Día normal. Gritos, claxonazos, el trafiquero; olores en pugna en los escupitajos del viento. Gente de mirada perdida, platicándole a un aparatito. Y la calma de Julián en aumento. A pesar de su usual sequedad, comenzó a decirle “gracias” a todos los que subían. Unos cientos de metros más adelante, incluso, decía “Que tenga buen día” cada vez que alguien se bajaba. Los pasajeros, sin embargo, parecían tomarlo con indiferencia.

Una hora diez minutos después, al final de su ruta, habiendo bajado el último pasajero, Julián se acercó nuevamente a la señora: dormía como angelito. Y entonces, el lapsus.

Lo sacaron de él dos policías sacudiéndolo del hombro y con voces enfadadas. Le soltaron el típico interrogatorio. ¿Por qué no había reportado a la occisa? Dijeron que llevaba cuatro horas muerta, que algunos pasajeros habían denunciado que olía a muerto en la unidad y que el conductor no hacía caso. ¿Cuatro? Dijo Julián aún incrédulo y calmado, como en trance. Que se lo llevarían a la Delegación. Que había que tener mucho cuidado de los familiares de la interfecta cuando aparecieran.

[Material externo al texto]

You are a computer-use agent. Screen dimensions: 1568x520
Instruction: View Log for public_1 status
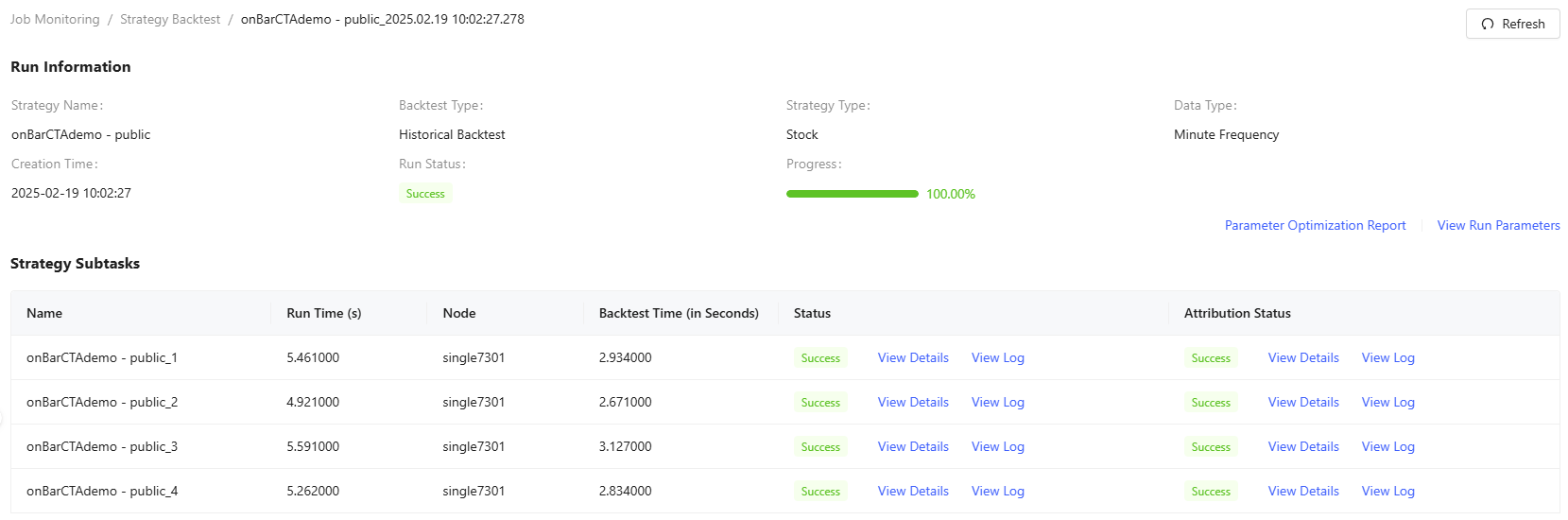point(997,357)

Occisa, interfecta, repitió para sí mismo. ¿Y a dónde se la llevarán? Tal vez sólo está inmóvil, dijo.

No le hicieron caso y le abrieron la puerta de la patrulla. Allí dentro él también se quedó quieto, totalmente quieto. Los dos policías, al verlo por el retrovisor, comenzaron a sentir una sensación de calma muy agradable.